Prof John Remedios is the Director of the NCEO, and an expert in the remote sensing of trace gases.

Dr Stephan Havemann is an observation based research scientist at the Met Office, specialising in the development of fast radiative transfer and variational retrieval codes.

Interested applicants are invited to contact Dr Jeremy Harrison (jh592@leicester.ac.uk). Note that all potential applicants are strongly advised to make contact before applying.

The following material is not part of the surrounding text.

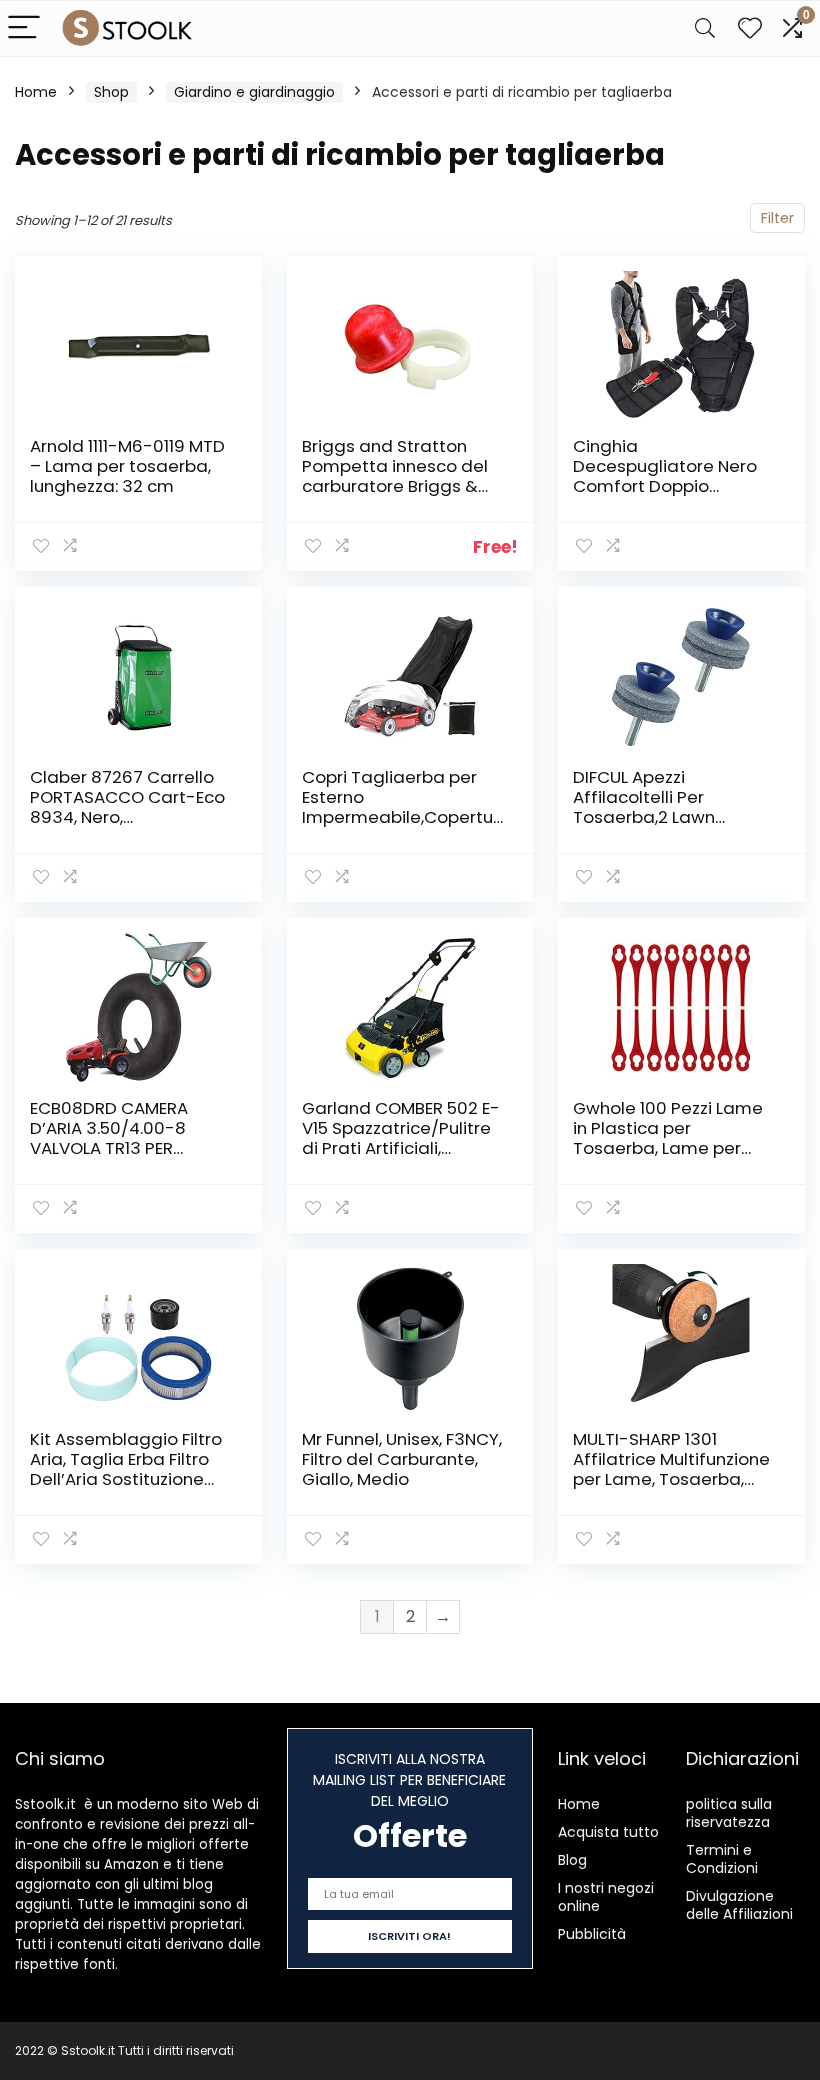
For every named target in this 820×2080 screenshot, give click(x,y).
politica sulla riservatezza (729, 1813)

https://www2.le.ac.uk/departments/physics/people/jeremyharrison/jeremyharrison


Please visit the University of Leicester website for application guidance:

https://le.ac.uk/study/research-degrees/funded-opportunities/centa-phd-studentships

 

This is a CENTA Flagship Project

These have been selected because the project meets specific characteristics such as CASE support, collaboration with our CENTA high-level end-users, diversity of the supervisory team, career development of the supervisory team, collaboration with one of our Research Centre Partners (BGS, CEH, NCEO, NCAS) or student co-designed project. These characteristics are a CENTA priority. Studentships associated with Flagship projects will be provided exactly the same level of support as all other studentships.

 

Possible timeline

Year 1

Adapt ULIRS software to handle CrIS data.  Perform benchmark retrievals of short-lived pollutants and precursors from CrIS and IASI radiance spectra using ULIRS.  Validate ULIRS retrievals against in situ and aircraft measurements where appropriate.

Year 2

Perform retrievals using alternative fast schemes, incorporating for example the Havemann-Taylor Fast Radiative Transfer Code (HT-FRTC), linear retrieval methods, and machine learning techniques.

Year 3

Perform detailed comparisons of fast retrieval outputs against benchmark results.  Investigate reasons for any differences, and tweak fast schemes if necessary.  Draw conclusions on the suitability of the various fast schemes to perform accurate retrievals of short-lived pollutants and precursors from CrIS and IASI radiance spectra, as well as determine their strengths and weaknesses.

Further reading

Clarisse, L., Clerbaux, C., Dentener, F. et al. Global ammonia distribution derived from infrared satellite observations. Nature Geosci 2, 479–483 (2009). https://doi.org/10.1038/ngeo551

Clarisse, L., et al. Thermal infrared nadir observations of 24 atmospheric gases. Geophys. Res. Lett. 38, L10802 (2011). https://doi.org/10.1029/2011GL047271

Clarisse, L., Van Damme, M., Gardner, W. et al. Atmospheric ammonia (NH3) emanations from Lake Natron’s saline mudflats. Sci Rep 9, 4441 (2019). https://doi.org/10.1038/s41598-019-39935-3

Dudhia, A. The Reference Forward Model (RFM). J. Quant. Spect. Rad. Trans. 186, 243-253 (2017). https://doi.org/10.1016/j.jqsrt.2016.06.018

Fu, D., Millet, D.B., Wells, K.C. et al. Direct retrieval of isoprene from satellite-based infrared measurements. Nat Commun 10, 3811 (2019). https://doi.org/10.1038/s41467-019-11835-0

Havemann, S., Thelen, J.-C., Taylor, J.P., Harlow, R.C. The Havemann-Taylor Fast Radiative Transfer Code (HT-FRTC): A multipurpose code based on principal components. J. Quant. Spect. Rad. Trans. 220, 180-192 (2018). https://doi.org/10.1016/j.jqsrt.2018.09.008

Illingworth, S. M., et al. ULIRS, an optimal estimation retrieval scheme for carbon monoxide using IASI spectral radiances: sensitivity analysis, error budget and simulations.  Atmos. Meas. Tech. 4, 269-288 (2011). https://doi.org/10.5194/amt-4- 269-2011

Van Damme, M., Clarisse, L., Whitburn, S. et al. Industrial and agricultural ammonia point sources exposed. Nature 564, 99–103 (2018). https://doi.org/10.1038/s41586-018-0747-1

Wells, K.C., Millet, D.B., Payne, V.H. et al. Satellite isoprene retrievals constrain emissions and atmospheric oxidation. Nature 585, 225–233 (2020). https://doi.org/10.1038/s41586-020-2664-3

COVID-19

This project is predominantly computer-based, and can be performed either in an office environment or remotely at home if necessary.  If working at home due to covid-19 restrictions, an internet connection is required in order to access university and NERC computing facilities, software and EO data.  Meetings with the supervisory team will be held safely and physically distanced, where permissible, or using online videoconferencing software.